Working data

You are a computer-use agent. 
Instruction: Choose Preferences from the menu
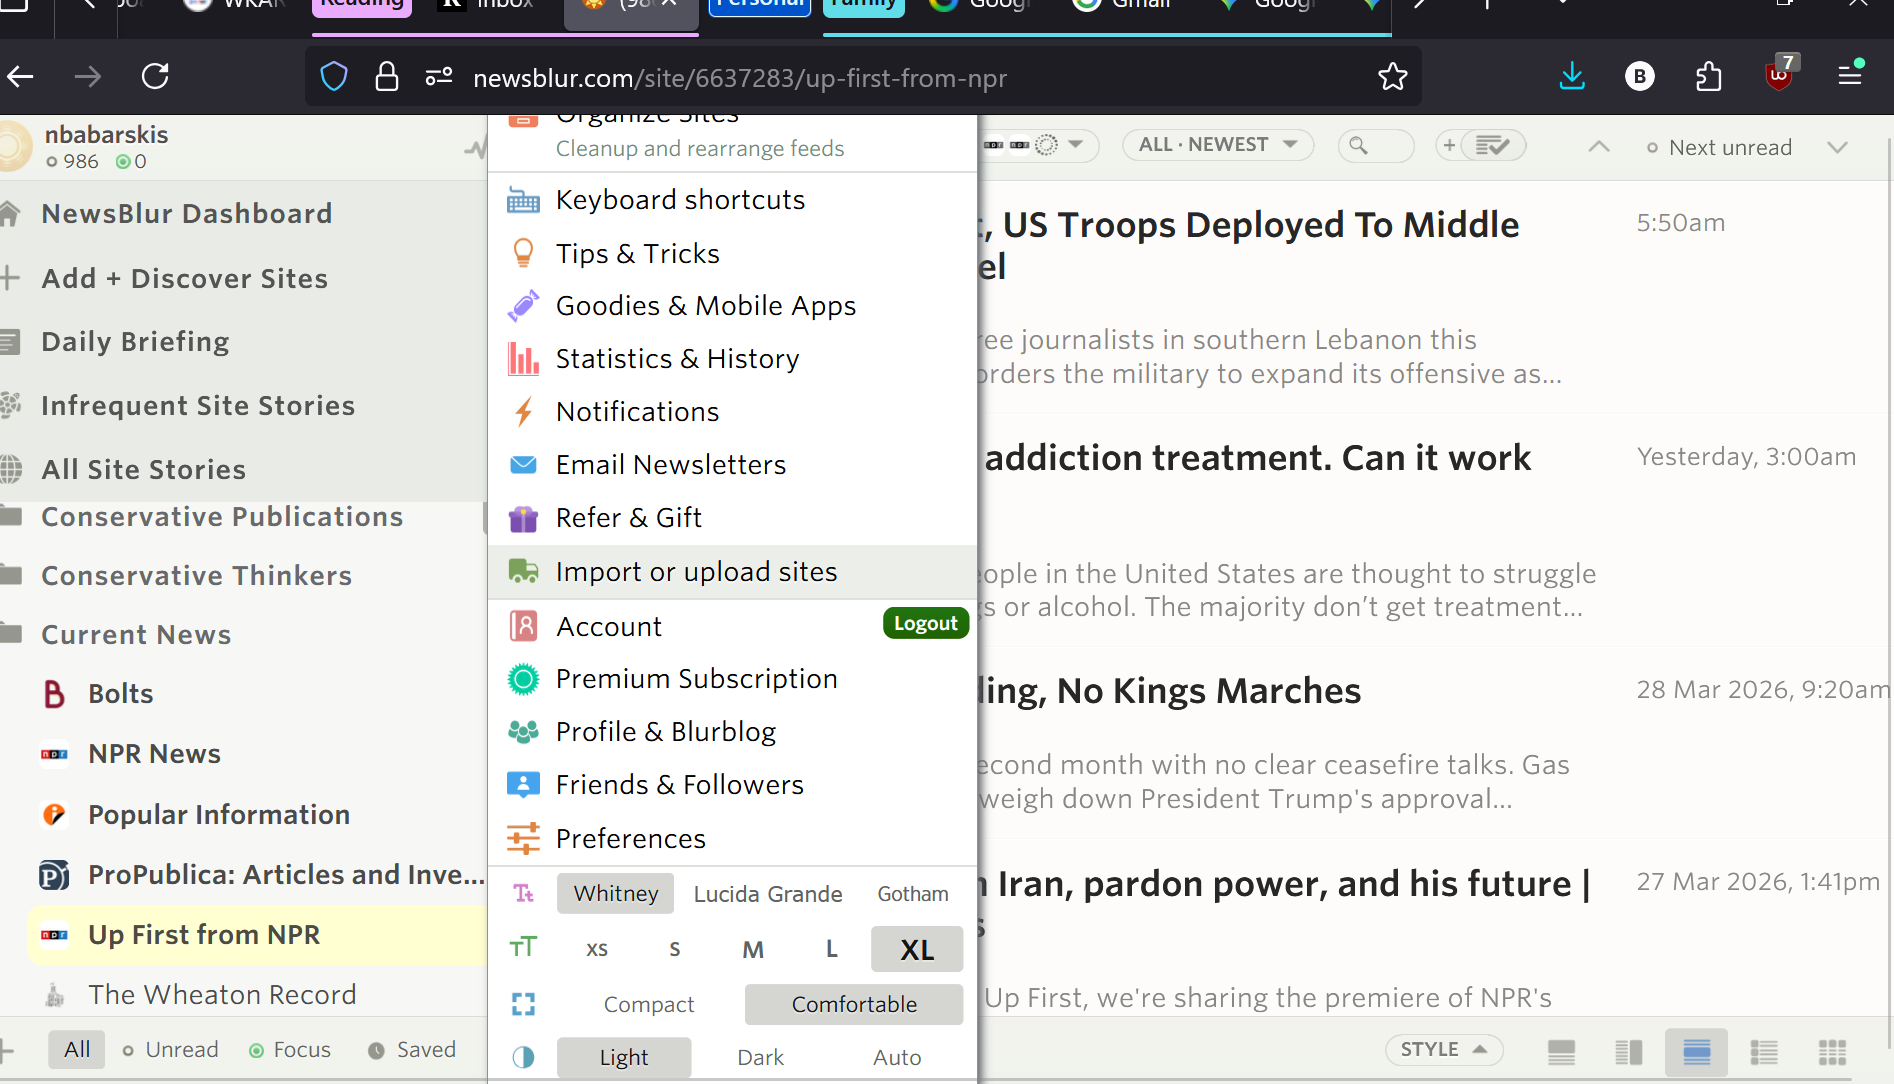(630, 839)
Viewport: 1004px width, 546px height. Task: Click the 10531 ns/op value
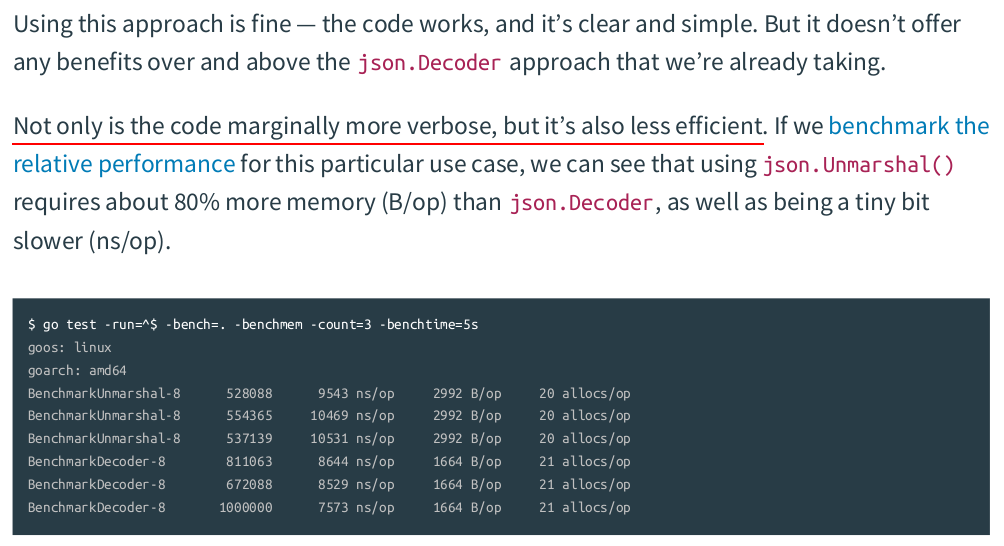pos(352,439)
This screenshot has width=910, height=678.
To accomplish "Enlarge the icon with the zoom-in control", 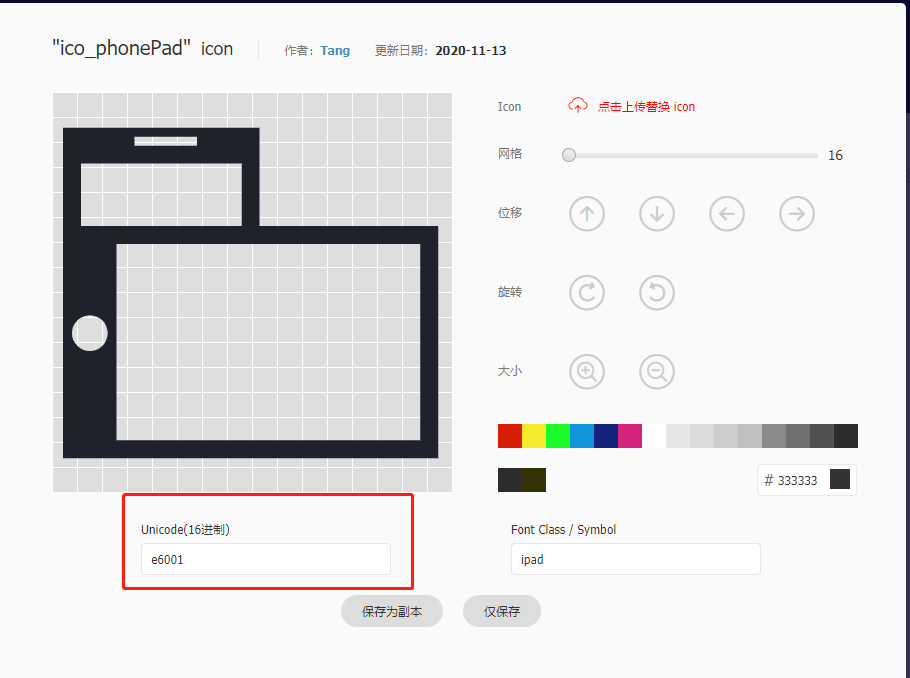I will click(587, 371).
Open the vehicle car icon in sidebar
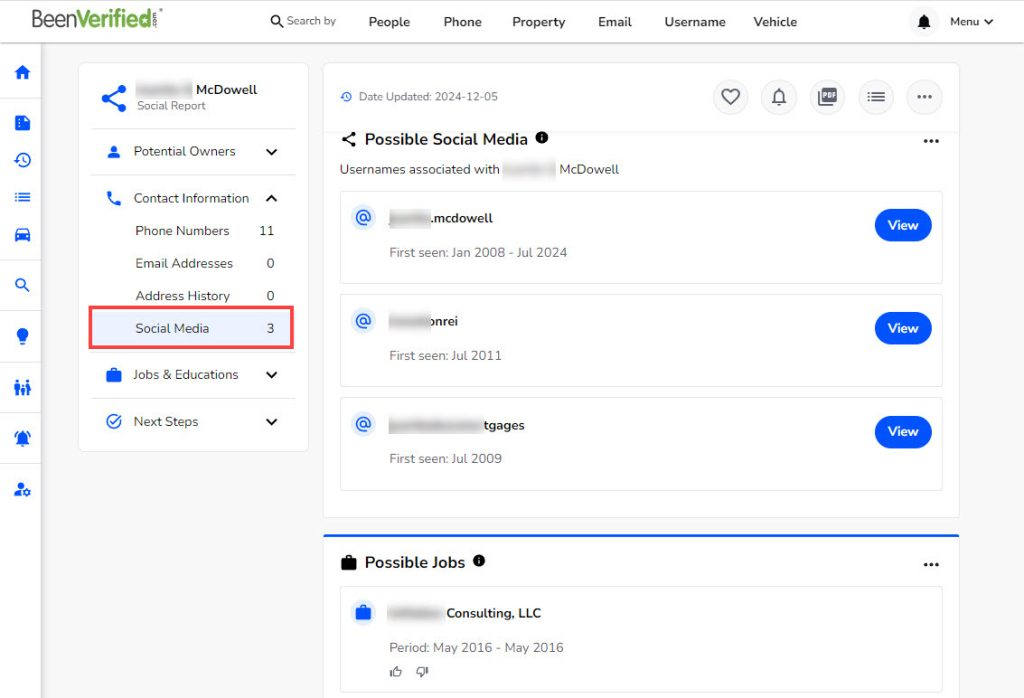The width and height of the screenshot is (1024, 698). pos(22,235)
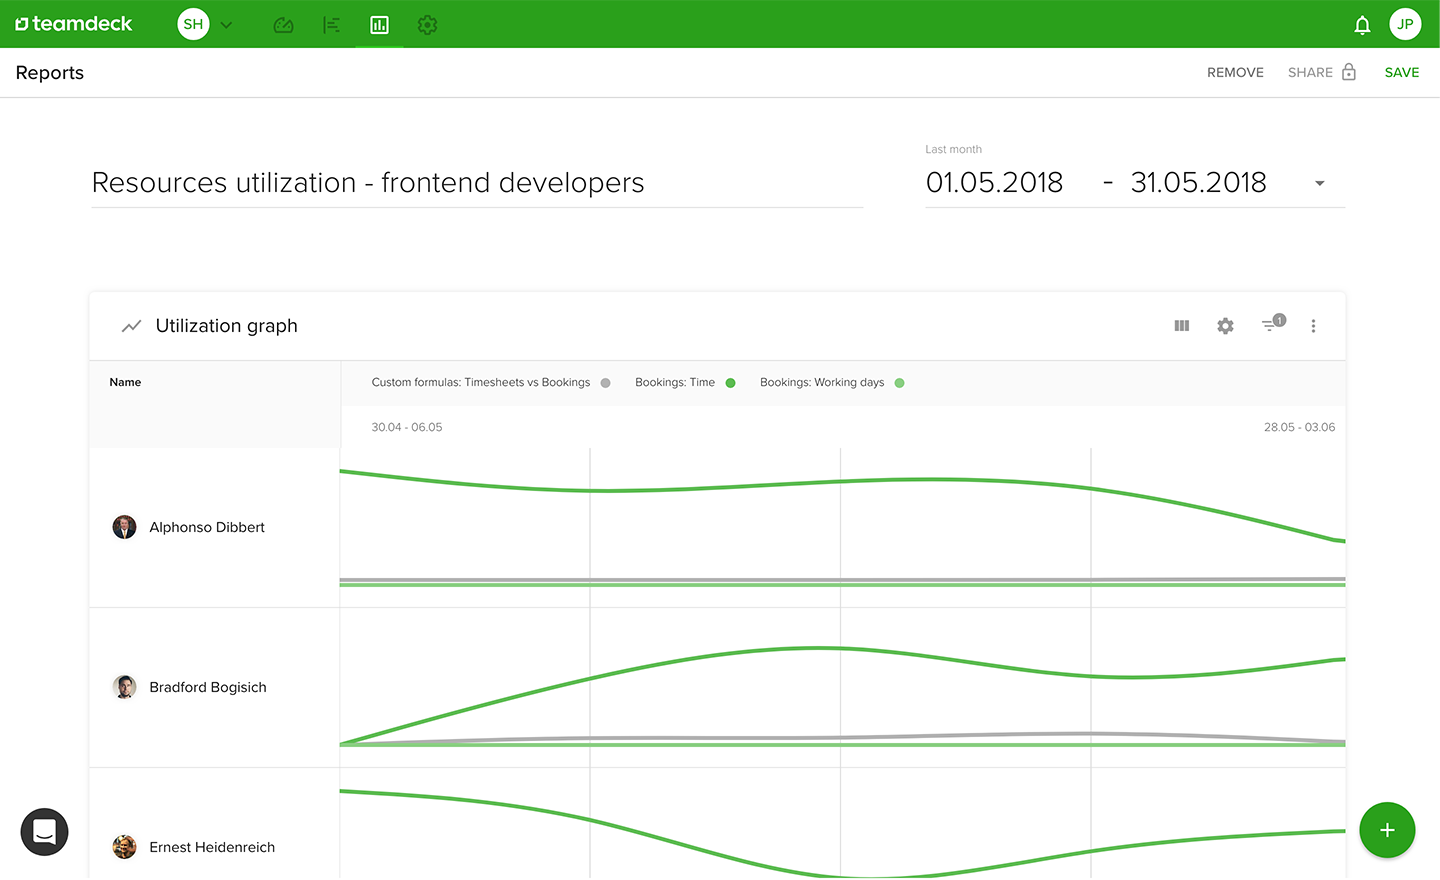Click the REMOVE report button

click(x=1235, y=73)
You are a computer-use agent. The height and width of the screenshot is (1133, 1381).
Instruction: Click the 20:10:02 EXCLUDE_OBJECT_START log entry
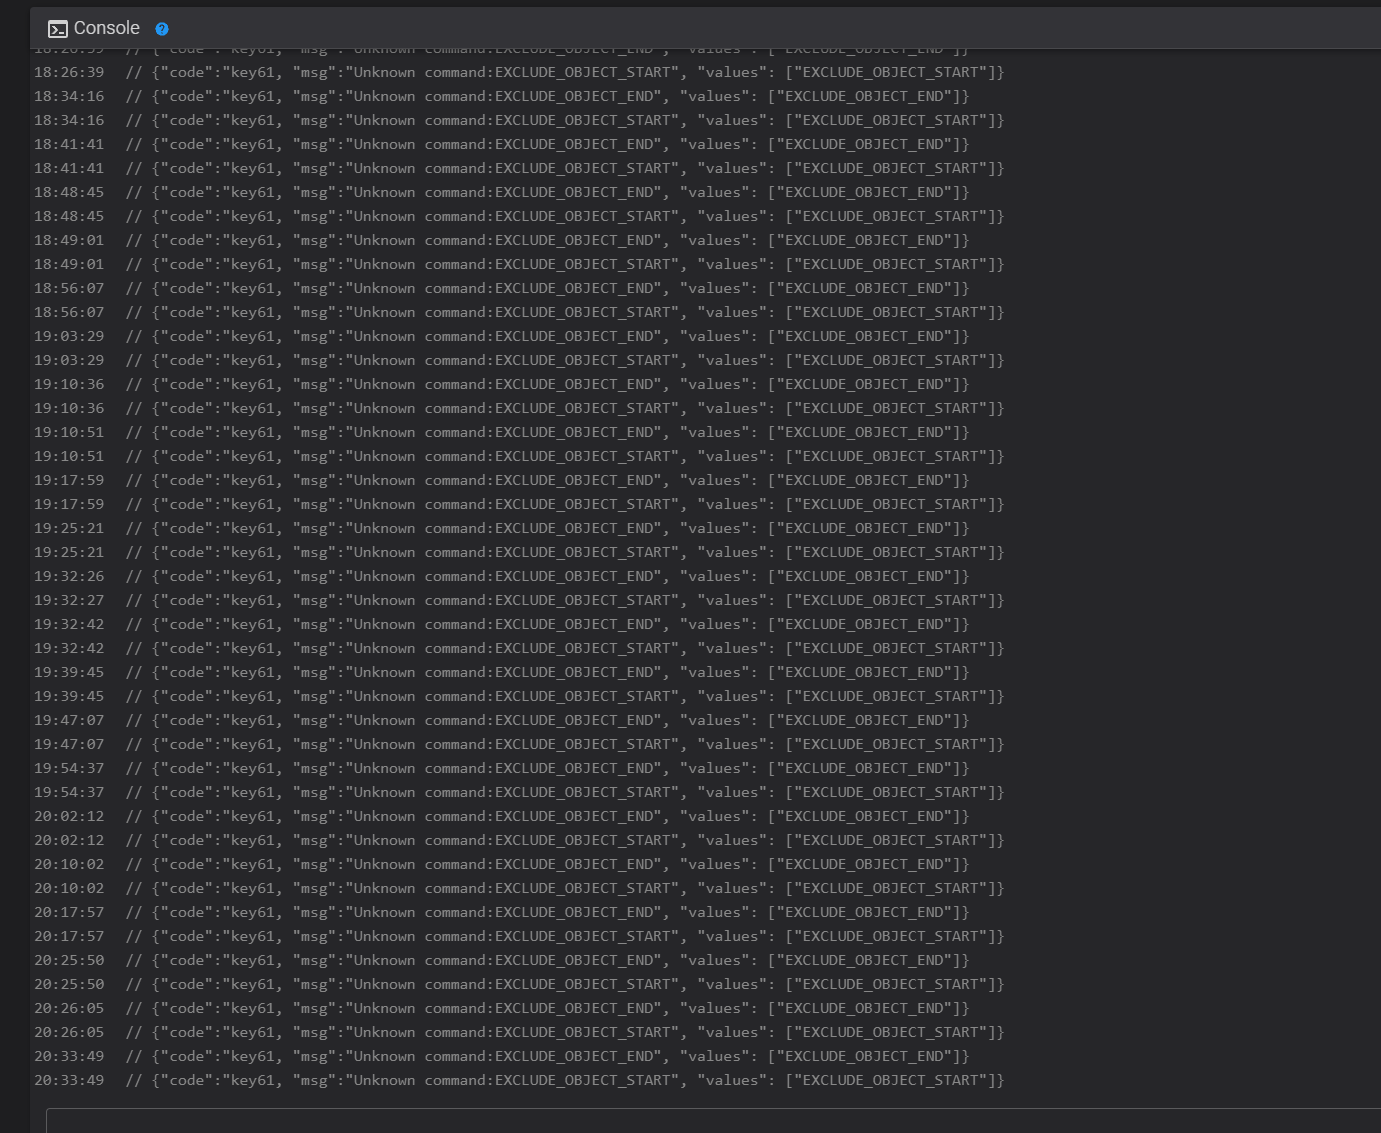(518, 888)

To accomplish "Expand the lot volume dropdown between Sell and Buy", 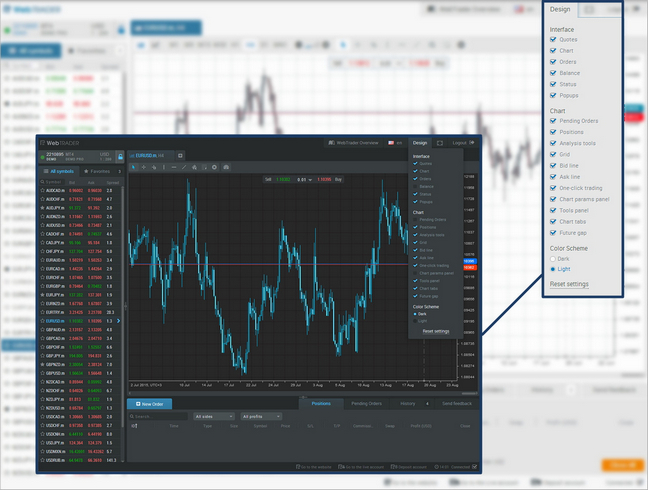I will click(x=301, y=180).
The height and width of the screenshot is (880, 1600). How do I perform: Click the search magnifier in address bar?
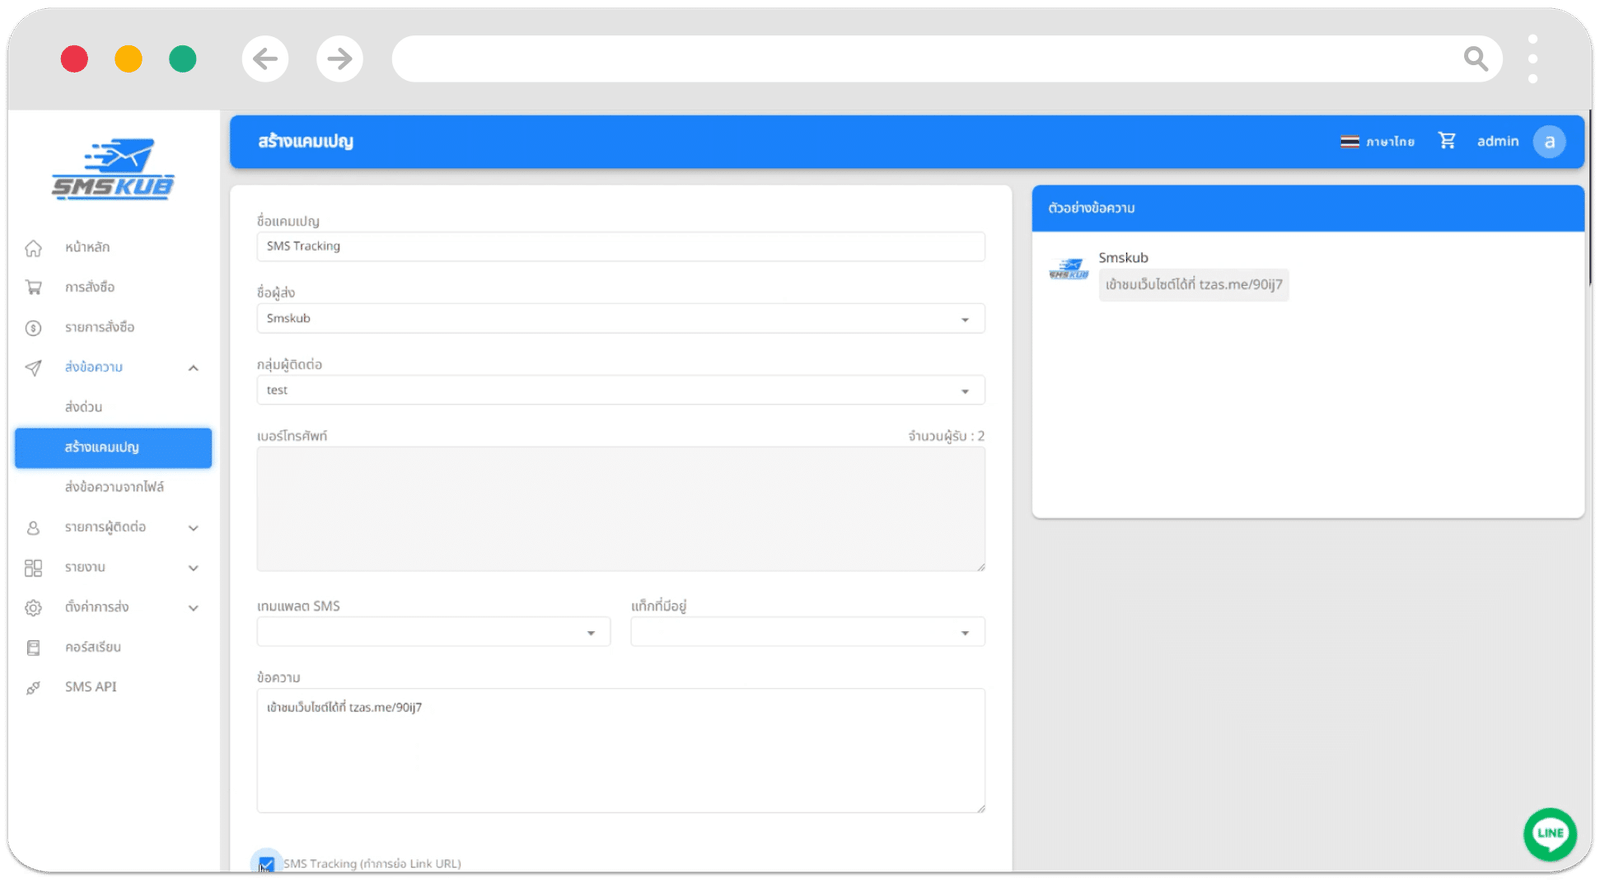(1475, 59)
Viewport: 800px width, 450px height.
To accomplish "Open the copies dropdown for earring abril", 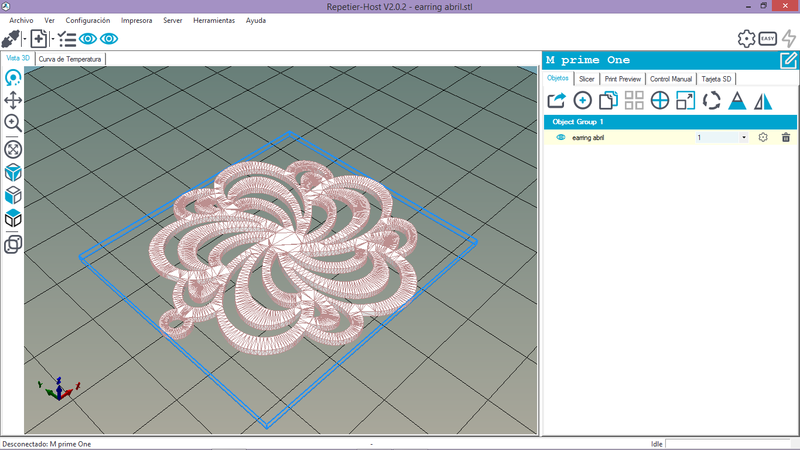I will (x=744, y=137).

Brief
Scan the material line by line and report each one that contains "agent".

Finished task
You are a computer-use agent. 
You are a computer-use agent. The height and width of the screenshot is (1133, 1381).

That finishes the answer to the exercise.